Methodology & Technologies
The project involved several key stages, from data acquisition and preprocessing to model development and evaluation:
- Initial Data Exploration & Challenges: The initial goal was to analyze the relationship between Google Trends, daily Bitcoin tweet volume, and Bitcoin price. However, significant gaps in available Twitter datasets (from Kaggle) led to a pivot. Various imputation methods (Spline Interpolation, Linear Interpolation, Moving Average, STL Imputation) were explored to address missing data, but results were unsatisfactory for the original goal, with some methods even producing impossible results like negative tweet counts.
- Revised Focus: The project shifted to examining the direct relationship between the content of tweets and subsequent Bitcoin price movements (specifically, whether the price would increase or decrease one week after the tweets).
-
Dataset Preparation & Filtering:
- Sourced Bitcoin tweets dataset from Kaggle (initially 4,689,288 rows).
- Filtered relevant columns: user name, follower count, tweet content, and date.
- Applied filters to enhance data quality and relevance: removed tweets from crypto exchange accounts, filtered for accounts with a minimum of 10,000 followers (to focus on influential accounts), removed telegram advertisements, and selected tweets containing predictive keywords (e.g., "buy", "sell"). This reduced the dataset to 54,460 relevant tweets.
- Created a corresponding Bitcoin price dataset using the YahooFinance API, aligning with tweet dates. A "result" column was generated, indicating price direction (1 for positive change one week later, 0 otherwise).
-
Data Merging & Preprocessing for NLP:
- Merged the filtered tweet dataset with the Bitcoin price dataset.
- Focused on "text" (tweet content) and "result" (price direction) columns.

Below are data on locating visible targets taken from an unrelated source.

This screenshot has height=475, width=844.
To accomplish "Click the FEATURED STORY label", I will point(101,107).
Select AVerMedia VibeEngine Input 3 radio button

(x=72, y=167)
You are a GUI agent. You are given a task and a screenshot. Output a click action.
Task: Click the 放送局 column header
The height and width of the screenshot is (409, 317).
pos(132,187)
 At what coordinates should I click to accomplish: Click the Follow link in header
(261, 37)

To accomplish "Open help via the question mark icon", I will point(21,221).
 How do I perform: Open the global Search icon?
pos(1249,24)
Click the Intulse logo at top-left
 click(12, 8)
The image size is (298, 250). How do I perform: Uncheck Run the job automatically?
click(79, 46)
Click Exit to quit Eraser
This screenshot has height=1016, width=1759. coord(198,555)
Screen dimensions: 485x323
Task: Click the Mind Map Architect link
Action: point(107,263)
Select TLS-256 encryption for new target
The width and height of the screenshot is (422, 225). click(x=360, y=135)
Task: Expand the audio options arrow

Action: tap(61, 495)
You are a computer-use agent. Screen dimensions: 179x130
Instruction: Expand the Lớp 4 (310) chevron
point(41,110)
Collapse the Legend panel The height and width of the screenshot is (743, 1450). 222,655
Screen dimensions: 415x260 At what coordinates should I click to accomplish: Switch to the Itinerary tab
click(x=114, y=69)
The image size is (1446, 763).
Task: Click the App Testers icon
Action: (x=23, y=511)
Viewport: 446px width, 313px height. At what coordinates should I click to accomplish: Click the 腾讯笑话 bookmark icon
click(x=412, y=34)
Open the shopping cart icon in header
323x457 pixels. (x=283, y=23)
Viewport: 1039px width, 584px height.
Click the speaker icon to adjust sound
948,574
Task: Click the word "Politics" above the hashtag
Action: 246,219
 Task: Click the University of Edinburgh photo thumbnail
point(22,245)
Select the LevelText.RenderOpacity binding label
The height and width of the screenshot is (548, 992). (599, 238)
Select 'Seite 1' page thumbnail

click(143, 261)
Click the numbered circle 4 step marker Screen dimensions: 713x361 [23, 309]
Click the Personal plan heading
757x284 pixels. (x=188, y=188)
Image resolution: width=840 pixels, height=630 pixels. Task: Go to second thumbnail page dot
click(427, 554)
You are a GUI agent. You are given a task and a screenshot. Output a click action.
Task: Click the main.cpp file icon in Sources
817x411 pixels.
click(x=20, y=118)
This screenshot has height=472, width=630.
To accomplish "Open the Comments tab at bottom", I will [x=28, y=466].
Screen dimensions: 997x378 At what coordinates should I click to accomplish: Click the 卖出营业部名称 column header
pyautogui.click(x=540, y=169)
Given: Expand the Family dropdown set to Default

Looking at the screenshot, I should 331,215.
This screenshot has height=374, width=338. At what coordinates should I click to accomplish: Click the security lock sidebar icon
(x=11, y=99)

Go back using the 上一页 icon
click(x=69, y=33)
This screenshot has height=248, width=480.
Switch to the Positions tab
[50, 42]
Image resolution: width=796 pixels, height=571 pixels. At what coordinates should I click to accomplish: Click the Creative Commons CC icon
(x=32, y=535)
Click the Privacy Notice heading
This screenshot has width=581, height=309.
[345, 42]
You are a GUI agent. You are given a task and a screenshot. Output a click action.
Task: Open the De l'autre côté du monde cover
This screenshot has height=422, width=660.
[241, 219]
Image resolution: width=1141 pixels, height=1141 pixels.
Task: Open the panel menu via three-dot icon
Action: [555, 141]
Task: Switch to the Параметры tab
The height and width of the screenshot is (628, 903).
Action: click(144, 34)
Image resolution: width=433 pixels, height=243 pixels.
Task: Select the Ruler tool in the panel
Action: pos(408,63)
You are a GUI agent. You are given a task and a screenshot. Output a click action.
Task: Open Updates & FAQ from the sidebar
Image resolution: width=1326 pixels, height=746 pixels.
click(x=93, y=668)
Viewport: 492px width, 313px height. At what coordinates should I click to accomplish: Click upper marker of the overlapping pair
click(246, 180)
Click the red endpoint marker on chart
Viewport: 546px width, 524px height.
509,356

- To manage the computational cost of BERT transformation, tweets sent on the same day were combined, reducing the dataset shape to 219 rows (daily aggregated tweet data).
-
Natural Language Processing (NLP):
- Utilized the BERT (Bidirectional Encoder Representations from Transformers) model to convert tweet text into numerical vector representations suitable for machine learning.
- The dataset was split into 80% training and 20% testing sets before BERT transformation.
-
Machine Learning Model:
- Employed a Multi-Layer Perceptron (MLP) classifier from the Scikit-learn (sklearn) library.
- Trained the MLP model using the BERT-transformed tweet data as input and the price direction ("result") as the output.
- Experimented with various hidden layer sizes (from 1 to 7 for two hidden layers) and maximum iteration numbers (from 1000 to 49000) to optimize model performance, tracking accuracy for each of the 2401 combinations.
- Key Technologies: Python, Pandas (for data manipulation), Scikit-learn (for MLP), Hugging Face Transformers (for BERT), YahooFinance API, Kaggle (for dataset).
Full Project Report
The detailed methodology, data processing steps, model configurations, and results are documented in the full project report, embedded below:
Conclusion & Outcomes
Despite initial challenges with data completeness for the original research question, the project successfully pivoted to develop a model for understanding the potential manipulative effect of tweet content on Bitcoin's price. The final model, utilizing BERT for text feature extraction and an MLP classifier (with 5 neurons in the first hidden layer, 6 in the second, and 10,000 maximum iterations), achieved an accuracy score of approximately 72.73%. This result suggests that, with appropriate filtering and NLP techniques, it is possible to build a model that can discern patterns between tweet sentiment/content and short-term Bitcoin price movements. The project provided valuable experience in data cleaning, imputation strategies (and their limitations), NLP application, and iterative machine learning model development.